Preprocessing module#

Module with all classes and methods to manage the Preprocessing scripts deployed at Neomaril.

neomaril_codex.preprocessing.NeomarilPreprocessing#

class neomaril_codex.preprocessing.NeomarilPreprocessing(*, preprocessing_id: str, login: str | None = None, password: str | None = None, group: str = 'datarisk', group_token: str | None = None, url: str = 'https://neomaril.staging.datarisk.net/')[source]#

Bases: BaseNeomaril

Class to manage Preprocessing scripts deployed inside Neomaril

login#

Login for authenticating with the client. You can also use the env variable NEOMARIL_USER to set this

Type:

str

password#

Password for authenticating with the client. You can also use the env variable NEOMARIL_PASSWORD to set this

Type:

str

preprocessing_id#

Preprocessing script id (hash) from the script you want to access

Type:

str

group#

Group the model is inserted. Default is ‘datarisk’ (public group)

Type:

str

base_url#

URL to Neomaril Server. Default value is https://neomaril.staging.datarisk.net, use it to test your deployment first before changing to production. You can also use the env variable NEOMARIL_URL to set this

Type:

str

Example

Getting a model, testint its healthy and putting it to run the prediction

from neomaril_codex.preprocessing import NeomarilPreprocessingClient
from neomaril_codex.model import NeomarilModelClient

client = NeomarilPreprocessingClient('123456')

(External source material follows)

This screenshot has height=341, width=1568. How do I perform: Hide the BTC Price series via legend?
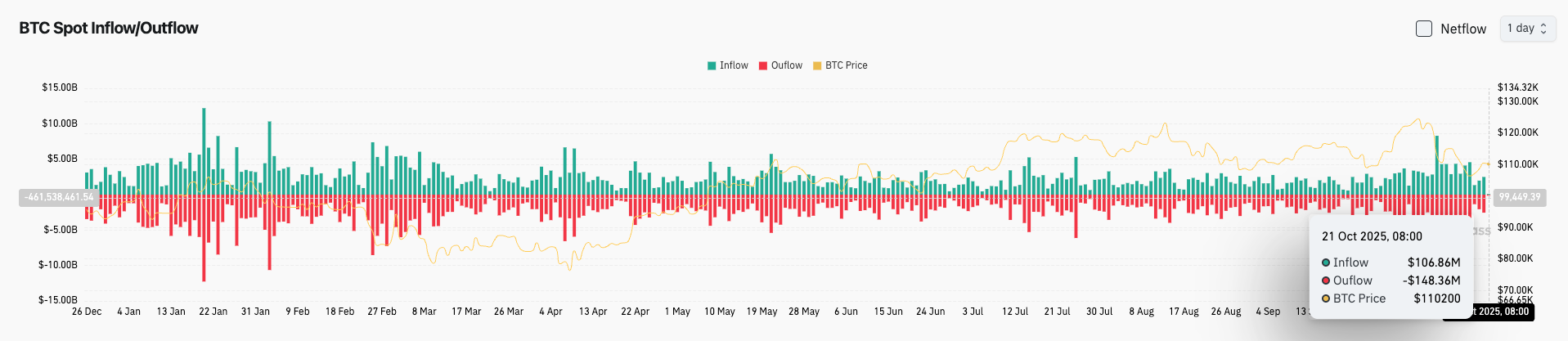pos(846,65)
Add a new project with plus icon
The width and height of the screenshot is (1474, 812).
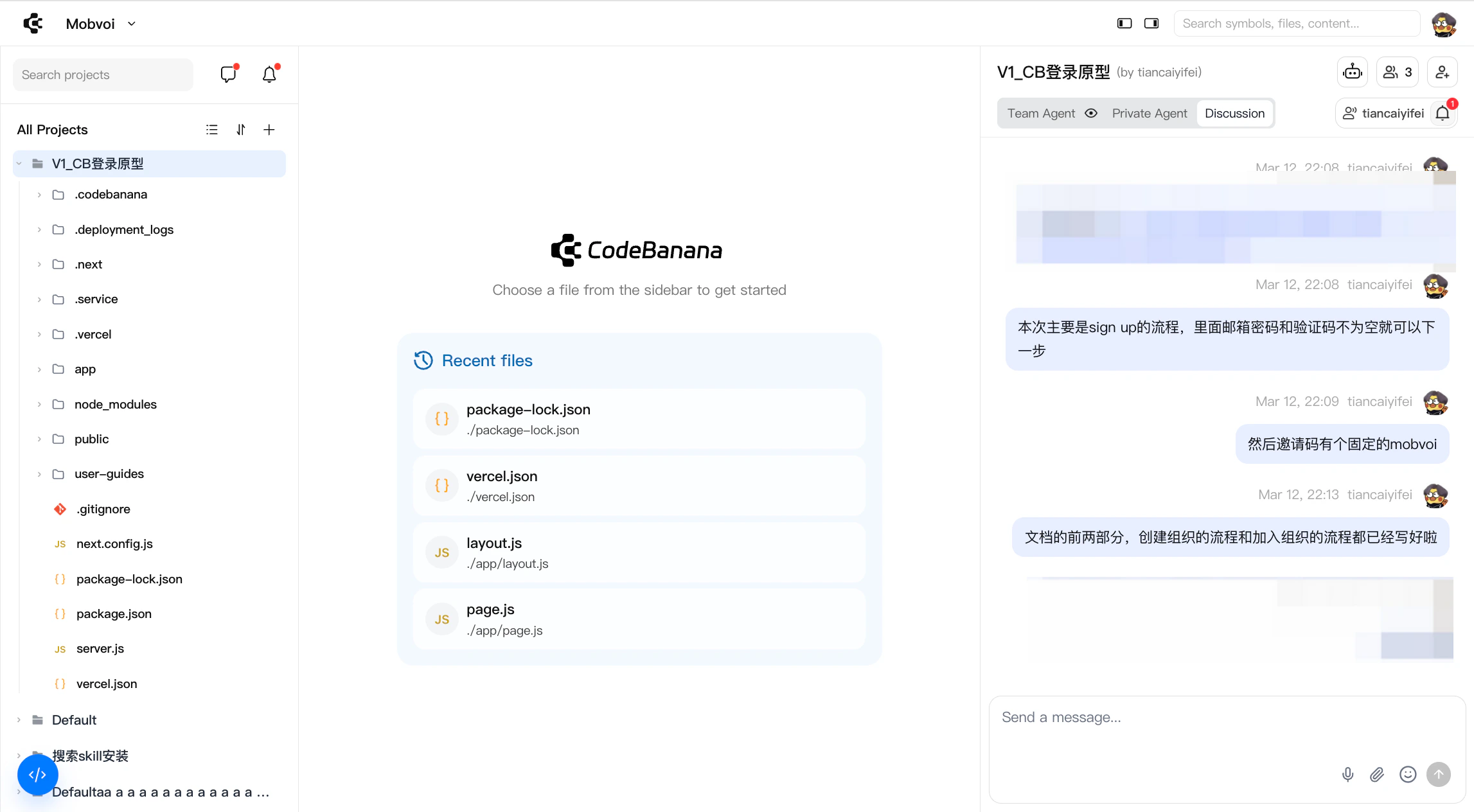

client.search_preprocessing()

preprocessing = client.get_preprocessing(preprocessing_id='S72110d87c2a4341a7ef0a0cb35e483699db1df6c5d2450f92573c093c65b062', group='ex_group')
get_logs(*, start: str | None = None, end: str | None = None, routine: str | None = None, type: str | None = None)[source]#

Get the logs

Parameters:
  • start (str, optional) – Date to start filter. At the format aaaa-mm-dd

  • end (str, optional) – Date to end filter. At the format aaaa-mm-dd

  • routine (str, optional) – Type of routine beeing executed, can assume values Host or Run

  • type (str, optional) – Defines the type of the logs that are going to be filtered, can assume the values Ok, Error, Debug or Warning

Raises:

ServerError – Unexpected server error

Returns:

Logs list

Return type:

json

Example

>>> preprocessing.get_logs(start='2023-01-31', end='2023-02-24', routine='Run', type='Error')
 {'Results':
    [{'Hash': 'M9c3af308c754ee7b96b2f4a273984414d40a33be90242908f9fc4aa28ba8ec4',
        'RegisteredAt': '2023-01-31T16:06:45.5955220Z',
        'OutputType': 'Error',
        'OutputData': '',
        'Routine': 'Run'}]
 }
get_preprocessing_execution(exec_id: str) NeomarilExecution[source]#

Get a execution instance for that preprocessing.

Parameters:

exec_id (str) – Execution id

Raises:

PreprocessingError – If the user tries to get a execution from a Sync preprocessing

Example

>>> preprocessing.get_preprocessing_execution('1')
run(*, data: dict | str, group_token: str | None = None, wait_complete: bool | None = False) dict | NeomarilExecution[source]#

Runs a prediction from the current pre processing.

Parameters:
  • data (Union[dict, str]) – The same data that is used in the source file. If Sync is a dict, the keys that are needed inside this dict are the ones in the schema atribute. If Async is a string with the file path with the same filename used in the source file.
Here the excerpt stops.